● **TASK TO COMPLETE**
In the news article about the Quebec child's breathing tube, which judge wrote the Nov. 1 ruling?

● **DOCUMENT EXCERPT**
___

Family to Appeal Ruling Allowing Quebec Hospital to Remove Child’s Breathing Tube

Family to Appeal Ruling Allowing Quebec Hospital to Remove Child’s Breathing Tube
An ambulance arrives at Ste-Eustache hospital in Ste-Eustache, Que., north of Montreal on March 4, 2009. The Canadian Press/Ryan Remiorz
The Canadian Press
Updated:
The family of a five-year-old child who has been in a coma since June will appeal a court decision allowing a Montreal hospital to permanently remove the boy’s breathing tube.
Patrick Martin-Ménard, a lawyer for the child’s parents, says his clients plan to appeal the ruling because they want the hospital to intubate the child if he cannot breathe on his own.

The Sainte-Justine hospital has said the breathing tube is causing more harm than good and the child should receive end-of-life care if the extubation is not successful.

Martin-Ménard said last week that the hospital has not properly collaborated with the parents and that the consequences of removing the breathing tube remain unclear.

The child has been in a coma since June 12 after he was found at the bottom of the family pool, and evidence presented in court showed that the boy has suffered serious and irreversible brain damage.
Justice Bernard Jolin wrote in his Nov. 1 ruling that the parents’ objections are not in the child’s best interest and are based on the hope that God will miraculously return the boy to the way he was before he fell into the pool.

___

(Items stored from a collection)
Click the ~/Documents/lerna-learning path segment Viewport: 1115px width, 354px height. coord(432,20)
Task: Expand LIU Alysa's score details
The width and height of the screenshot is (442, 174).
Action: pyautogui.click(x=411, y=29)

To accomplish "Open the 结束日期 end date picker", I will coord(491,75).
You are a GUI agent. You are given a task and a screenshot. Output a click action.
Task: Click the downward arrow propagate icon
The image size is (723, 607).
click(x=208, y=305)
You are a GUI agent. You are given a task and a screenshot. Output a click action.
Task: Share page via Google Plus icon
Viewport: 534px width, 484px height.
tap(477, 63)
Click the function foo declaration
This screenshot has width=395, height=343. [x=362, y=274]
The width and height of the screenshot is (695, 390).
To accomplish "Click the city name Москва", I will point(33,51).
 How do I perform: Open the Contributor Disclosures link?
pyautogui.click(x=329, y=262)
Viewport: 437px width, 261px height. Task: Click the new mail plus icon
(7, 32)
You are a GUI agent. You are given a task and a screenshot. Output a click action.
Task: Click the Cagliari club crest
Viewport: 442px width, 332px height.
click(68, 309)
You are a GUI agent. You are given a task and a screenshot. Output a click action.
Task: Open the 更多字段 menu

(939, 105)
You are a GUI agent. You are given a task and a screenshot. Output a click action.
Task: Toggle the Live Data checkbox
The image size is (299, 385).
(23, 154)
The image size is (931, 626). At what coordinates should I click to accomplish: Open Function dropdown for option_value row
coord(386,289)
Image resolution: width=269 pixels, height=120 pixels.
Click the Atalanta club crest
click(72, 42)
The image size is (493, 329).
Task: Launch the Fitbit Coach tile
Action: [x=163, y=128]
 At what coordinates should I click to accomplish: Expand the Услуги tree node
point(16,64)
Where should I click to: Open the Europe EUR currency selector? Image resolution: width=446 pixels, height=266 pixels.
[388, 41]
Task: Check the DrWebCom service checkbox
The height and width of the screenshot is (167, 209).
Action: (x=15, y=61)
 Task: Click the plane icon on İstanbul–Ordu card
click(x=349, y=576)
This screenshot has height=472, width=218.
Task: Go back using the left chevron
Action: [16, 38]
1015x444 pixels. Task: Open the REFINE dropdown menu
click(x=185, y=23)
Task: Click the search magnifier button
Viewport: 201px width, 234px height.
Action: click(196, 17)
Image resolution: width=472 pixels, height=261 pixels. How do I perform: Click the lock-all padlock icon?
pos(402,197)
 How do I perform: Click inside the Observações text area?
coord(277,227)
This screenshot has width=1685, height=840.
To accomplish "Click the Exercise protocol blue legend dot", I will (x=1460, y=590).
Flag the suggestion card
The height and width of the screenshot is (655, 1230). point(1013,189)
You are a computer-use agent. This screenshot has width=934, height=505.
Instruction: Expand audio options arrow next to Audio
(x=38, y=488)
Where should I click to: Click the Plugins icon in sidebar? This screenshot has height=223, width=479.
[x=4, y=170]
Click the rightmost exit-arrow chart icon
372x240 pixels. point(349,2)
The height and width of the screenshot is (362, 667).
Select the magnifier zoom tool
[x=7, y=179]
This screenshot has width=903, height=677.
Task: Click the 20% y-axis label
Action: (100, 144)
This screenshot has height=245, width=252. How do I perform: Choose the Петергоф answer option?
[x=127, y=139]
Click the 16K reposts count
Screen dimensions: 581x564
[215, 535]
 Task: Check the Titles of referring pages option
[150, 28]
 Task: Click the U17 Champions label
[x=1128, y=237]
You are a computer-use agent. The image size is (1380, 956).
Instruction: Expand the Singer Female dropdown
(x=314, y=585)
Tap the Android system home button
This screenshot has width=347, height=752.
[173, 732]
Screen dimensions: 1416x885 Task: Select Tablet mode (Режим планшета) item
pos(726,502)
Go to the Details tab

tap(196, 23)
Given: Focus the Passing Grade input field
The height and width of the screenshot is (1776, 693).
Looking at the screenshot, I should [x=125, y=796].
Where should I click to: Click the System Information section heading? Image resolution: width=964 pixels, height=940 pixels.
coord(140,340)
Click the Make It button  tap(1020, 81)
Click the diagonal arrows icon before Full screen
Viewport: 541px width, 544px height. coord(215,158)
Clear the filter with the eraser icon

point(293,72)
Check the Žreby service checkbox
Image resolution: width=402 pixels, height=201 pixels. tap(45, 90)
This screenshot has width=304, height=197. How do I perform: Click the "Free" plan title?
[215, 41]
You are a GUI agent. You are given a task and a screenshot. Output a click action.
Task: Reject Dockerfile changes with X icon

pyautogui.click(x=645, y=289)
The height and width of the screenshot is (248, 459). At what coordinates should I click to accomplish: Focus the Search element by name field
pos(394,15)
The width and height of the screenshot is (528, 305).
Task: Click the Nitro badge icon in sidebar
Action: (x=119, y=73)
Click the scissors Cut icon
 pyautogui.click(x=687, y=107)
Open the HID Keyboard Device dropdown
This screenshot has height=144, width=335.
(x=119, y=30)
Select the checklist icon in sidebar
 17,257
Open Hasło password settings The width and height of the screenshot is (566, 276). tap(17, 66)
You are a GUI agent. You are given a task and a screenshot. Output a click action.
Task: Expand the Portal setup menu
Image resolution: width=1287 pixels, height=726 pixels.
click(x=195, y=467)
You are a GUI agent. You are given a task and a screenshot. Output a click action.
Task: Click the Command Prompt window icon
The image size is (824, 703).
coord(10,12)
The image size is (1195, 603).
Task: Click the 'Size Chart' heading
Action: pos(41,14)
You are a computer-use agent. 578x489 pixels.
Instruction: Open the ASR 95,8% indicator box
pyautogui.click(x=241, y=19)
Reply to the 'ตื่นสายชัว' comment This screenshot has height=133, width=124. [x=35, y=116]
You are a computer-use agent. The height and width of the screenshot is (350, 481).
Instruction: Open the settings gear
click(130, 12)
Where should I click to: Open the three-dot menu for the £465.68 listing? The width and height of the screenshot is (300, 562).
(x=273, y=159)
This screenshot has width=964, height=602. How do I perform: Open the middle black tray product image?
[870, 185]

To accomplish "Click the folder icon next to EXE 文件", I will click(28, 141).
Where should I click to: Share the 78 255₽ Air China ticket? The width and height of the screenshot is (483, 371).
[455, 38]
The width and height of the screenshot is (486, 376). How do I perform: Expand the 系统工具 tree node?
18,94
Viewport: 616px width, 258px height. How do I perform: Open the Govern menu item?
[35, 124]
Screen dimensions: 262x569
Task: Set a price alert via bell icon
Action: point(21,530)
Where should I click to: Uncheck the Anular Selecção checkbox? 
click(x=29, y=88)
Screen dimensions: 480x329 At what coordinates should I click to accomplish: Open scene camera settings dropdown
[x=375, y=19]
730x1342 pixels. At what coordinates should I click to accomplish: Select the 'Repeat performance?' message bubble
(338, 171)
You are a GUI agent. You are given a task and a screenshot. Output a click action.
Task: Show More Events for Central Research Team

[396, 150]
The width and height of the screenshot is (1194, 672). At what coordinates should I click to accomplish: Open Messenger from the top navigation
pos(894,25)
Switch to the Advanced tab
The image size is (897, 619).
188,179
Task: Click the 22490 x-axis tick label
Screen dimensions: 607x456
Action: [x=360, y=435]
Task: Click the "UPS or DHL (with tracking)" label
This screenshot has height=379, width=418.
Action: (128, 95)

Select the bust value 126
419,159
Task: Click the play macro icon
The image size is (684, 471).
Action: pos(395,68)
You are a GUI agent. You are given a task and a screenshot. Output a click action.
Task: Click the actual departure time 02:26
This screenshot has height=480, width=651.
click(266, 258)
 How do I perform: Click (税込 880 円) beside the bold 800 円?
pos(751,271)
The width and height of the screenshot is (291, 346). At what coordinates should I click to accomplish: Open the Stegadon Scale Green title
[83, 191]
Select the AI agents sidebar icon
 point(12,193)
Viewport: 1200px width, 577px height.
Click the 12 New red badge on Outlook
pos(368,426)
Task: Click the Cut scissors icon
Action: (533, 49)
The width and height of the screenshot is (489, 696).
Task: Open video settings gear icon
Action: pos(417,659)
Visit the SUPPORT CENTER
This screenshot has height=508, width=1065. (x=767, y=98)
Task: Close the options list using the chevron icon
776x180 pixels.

___

● **RESPONSE TO THIS EXERCISE**
Justice Bernard Jolin